A Dutch project to turn the nation's bike paths into energy-generating solar roadways has just cleared its first major test with flying colors.
Al Jazeera reports SolaRoad's 70-meter test track near the town of Krommenie outside Amsterdam has generated over 3,000 kilowatt-hours over its first six months of operation, or "enough to provide a single-person household with electricity for a year." That translates to 70 kwh per square meter of solar road per year, which the designers predicted as an "upper limit" during the planning process.
Basically, it works really, really well.
The background: According to Al Jazeera, the roads are constructed of cheap, mass-produced solar panels that are protected with multiple layers of glass, silicon rubber and concrete before being covered with a coating that prevents slippage on the smooth upper surface. The current version can support vehicles of up to 12 metric tonnes (the average U.S. car is just under 2 tonnes), but is not yet ready for use with even heavier vehicles like buses and cargo trucks.
The ambitious project was constructed just a few months ago, with the first SolaRoad opening for traffic on Nov. 12, 2014. At the time, Mic's Sophie Kleeman noted the road "can't be angled toward the sun, so it receives roughly 30% less solar power than roof panels.

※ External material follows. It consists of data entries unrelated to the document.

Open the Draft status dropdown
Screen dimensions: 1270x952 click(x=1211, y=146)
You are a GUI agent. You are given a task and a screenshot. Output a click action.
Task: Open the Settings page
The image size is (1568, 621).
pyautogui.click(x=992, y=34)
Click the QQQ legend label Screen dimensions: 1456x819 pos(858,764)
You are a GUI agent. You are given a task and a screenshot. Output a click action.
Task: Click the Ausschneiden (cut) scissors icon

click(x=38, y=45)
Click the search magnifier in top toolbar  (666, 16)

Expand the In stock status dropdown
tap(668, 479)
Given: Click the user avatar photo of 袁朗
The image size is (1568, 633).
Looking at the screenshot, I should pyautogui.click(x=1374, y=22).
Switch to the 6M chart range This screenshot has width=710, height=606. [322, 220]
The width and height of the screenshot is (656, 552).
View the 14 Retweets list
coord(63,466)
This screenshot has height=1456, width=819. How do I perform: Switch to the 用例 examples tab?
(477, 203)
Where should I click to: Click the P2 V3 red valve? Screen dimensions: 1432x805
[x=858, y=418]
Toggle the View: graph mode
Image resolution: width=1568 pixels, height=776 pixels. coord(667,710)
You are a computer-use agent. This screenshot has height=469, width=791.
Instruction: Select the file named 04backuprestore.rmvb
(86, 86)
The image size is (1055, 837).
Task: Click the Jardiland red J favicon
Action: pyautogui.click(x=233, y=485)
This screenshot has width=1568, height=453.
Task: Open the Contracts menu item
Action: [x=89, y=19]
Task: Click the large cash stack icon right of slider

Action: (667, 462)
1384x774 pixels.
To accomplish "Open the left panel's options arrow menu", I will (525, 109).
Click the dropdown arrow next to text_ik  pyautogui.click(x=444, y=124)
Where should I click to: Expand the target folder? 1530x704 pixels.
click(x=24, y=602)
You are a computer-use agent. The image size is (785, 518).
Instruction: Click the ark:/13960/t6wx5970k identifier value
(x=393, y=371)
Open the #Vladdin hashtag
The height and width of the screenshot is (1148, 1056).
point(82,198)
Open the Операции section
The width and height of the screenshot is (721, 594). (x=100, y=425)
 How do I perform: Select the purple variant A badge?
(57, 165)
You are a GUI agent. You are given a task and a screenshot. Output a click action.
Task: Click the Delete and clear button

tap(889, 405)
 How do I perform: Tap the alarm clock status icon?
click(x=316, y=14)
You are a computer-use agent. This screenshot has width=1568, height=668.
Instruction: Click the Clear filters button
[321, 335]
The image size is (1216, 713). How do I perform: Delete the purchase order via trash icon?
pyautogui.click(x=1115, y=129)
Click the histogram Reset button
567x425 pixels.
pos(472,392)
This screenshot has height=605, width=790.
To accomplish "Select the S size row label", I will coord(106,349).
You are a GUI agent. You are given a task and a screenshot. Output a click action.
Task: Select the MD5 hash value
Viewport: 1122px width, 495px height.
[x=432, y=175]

It was also incredibly expensive — roughly $3.7 million, paid for largely by the local government."
Inhabitat also reported up to 20% of the Netherlands' nearly 87,000 miles of road "could potentially be adapted into SolaRoads, which would amount to an additional 400 to 500 km sq (154 to 193 mi sq) of energy-generating PV."
The anti-slip coating began to peel away thanks to long-term sun exposure and temperature fluctuations, but researchers told Al Jazeera they are already at work developing an improved version.
Why you should care: Solar roadways are most likely the wave of the future. Though the technology is pricey and not yet perfected, decades of use of the panels could help the roads pay for themselves.
"Solar panels on roofs are designed to have a lifetime, which is typically 20 to 25 years," says company spokesman Dr. Sten de Wit, according to Gazette Review. "This is the type of lifetime that we also want for these types of slabs. If you have a payback time of 15 years, then afterwards you also have some payback of the road itself so that makes the road cheaper in the end."
In a previous interview with the BBC, de Wit added the roads have the additional advantage of generating electricity locally, as well as potentially helping to power sensors that "improve traffic management, or even allow automatic vehicle guidance."
Others are working on similar projects as well. An American effort raised over $2 million on Indiegogo to move forward their own Solar Roadways project that could one day pave U.S. roads and parking lots.
SolaRoad may seem straight out of a sci-fi movie, but it looks like that as far as solar-powered roads are concerned, the future is already here.